The Mirror UK says that Nicole Kidman is pregnant and due to give birth to her first child this spring.  Kidman married singer Keith Urban six months ago and has been plagued by pregnancy rumors ever since, but the paper says this time it's real and an official announcement will be made shortly.  According to The Mirror:

Our source says, "Miss Kidman certainly isn't hiding the changes in her body now and seems to be very comfortable with them. Any woman seeing her now up close can't help but notice she is a mum-to-be."  … While they were married, Nicole, 39, and Tom (Cruise) adopted two children after apparently failing to conceive.
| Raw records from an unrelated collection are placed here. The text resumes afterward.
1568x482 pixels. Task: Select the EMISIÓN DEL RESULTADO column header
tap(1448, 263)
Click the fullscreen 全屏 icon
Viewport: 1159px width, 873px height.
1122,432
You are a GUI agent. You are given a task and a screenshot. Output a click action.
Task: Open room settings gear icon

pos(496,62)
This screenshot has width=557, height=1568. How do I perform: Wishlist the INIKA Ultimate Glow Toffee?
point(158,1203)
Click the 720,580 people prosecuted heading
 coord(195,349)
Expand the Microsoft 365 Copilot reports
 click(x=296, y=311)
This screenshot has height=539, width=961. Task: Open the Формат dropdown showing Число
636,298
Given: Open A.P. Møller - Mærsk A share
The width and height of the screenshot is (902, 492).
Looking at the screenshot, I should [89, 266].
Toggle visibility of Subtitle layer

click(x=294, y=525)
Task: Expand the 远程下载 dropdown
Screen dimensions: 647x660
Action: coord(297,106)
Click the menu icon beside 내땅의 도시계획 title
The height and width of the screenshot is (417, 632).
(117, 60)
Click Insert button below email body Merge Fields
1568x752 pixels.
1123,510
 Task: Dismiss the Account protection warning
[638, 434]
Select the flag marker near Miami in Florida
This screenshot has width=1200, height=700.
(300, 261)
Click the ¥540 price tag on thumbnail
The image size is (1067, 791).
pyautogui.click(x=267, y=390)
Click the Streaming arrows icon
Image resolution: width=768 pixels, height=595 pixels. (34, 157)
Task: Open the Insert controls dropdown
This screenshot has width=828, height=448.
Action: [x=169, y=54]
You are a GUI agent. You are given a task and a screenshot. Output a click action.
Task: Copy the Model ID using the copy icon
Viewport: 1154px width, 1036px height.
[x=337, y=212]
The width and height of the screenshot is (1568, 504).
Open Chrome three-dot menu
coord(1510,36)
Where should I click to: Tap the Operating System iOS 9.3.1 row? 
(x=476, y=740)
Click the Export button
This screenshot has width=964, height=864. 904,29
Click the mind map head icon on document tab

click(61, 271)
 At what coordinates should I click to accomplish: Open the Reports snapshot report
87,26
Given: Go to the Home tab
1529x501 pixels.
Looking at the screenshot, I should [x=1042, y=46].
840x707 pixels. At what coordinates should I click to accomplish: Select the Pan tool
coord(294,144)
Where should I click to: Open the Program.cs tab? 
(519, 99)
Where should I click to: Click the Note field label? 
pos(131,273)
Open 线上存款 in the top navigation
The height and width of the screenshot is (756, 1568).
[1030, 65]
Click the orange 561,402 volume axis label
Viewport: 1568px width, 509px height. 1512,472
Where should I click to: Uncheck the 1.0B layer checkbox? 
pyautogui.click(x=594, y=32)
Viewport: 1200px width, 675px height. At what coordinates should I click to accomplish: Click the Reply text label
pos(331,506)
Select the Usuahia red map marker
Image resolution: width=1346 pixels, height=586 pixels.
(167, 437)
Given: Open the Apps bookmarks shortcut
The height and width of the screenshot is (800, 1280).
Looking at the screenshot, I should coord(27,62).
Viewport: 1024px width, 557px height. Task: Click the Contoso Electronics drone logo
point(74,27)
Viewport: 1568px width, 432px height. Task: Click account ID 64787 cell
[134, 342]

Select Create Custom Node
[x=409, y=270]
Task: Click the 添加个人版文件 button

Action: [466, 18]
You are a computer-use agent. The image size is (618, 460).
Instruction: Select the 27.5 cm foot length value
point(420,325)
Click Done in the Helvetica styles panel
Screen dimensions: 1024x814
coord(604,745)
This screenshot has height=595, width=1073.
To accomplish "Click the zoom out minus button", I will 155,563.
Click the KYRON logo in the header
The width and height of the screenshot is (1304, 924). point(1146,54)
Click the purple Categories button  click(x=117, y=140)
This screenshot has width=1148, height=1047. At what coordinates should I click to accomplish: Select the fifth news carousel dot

So good news for everyone who believes in the conspiracy theories surrounding the birth of Suri Cruise, the rumors that Tom is not Suri's father, or at least that Suri wasn't conceived naturally.  There's a better chance of Tom getting pregnant naturally than Katie.  Personally, I don't think Tom's gay, I just think he's weird and so childlike stupid, he could figure out time travel faster than he could sex with a girl.  Katie could be lying on the bed in some sexy bra and panties and the room lit with sexy candles and Tom would walk in from the bathroom wearing a helmet made from legos and then try to shove his penis into her foot.

(note – Kidman sure doesn't look pregnant in these pictures from last week)


By brendon October 23, 2006 @ 3:39 PM

Oprah Winfrey will tape an interview with Madonna on Tuesday so Madonna can address the controversy surrounding her adopted baby boy.  The show is set to air Wednesday.  Here’s a preview:  Madonna will lie in a fake accent, Oprah will call Madonna "girl" and the baby’s father will get no voice.  Problem solved!  Tomorrow:  the worlds most romantic boyfriends! 

Keith Urban, who married Nicole Kidman in June, has entered a rehab clinic to be treated for alcohol dependency.   He said in a statement that he "deeply regrets the hurt this has caused Nicole".   In a statement of her own, Nicole said, "I'm pale and boney, and people often think their house is haunted when I'm there."

Kevin Federline will slay that dragon named dignity and appear again on RAW tonight, following last weeks show when he was body slammed by WWE Champion John Cena. says, "K-Fed was furious with Cena’s actions and the treatment he received during his visit. As a result, he has informed RAW that he will be in Johnny Nitro's corner for his match this Monday on RAW with Cena."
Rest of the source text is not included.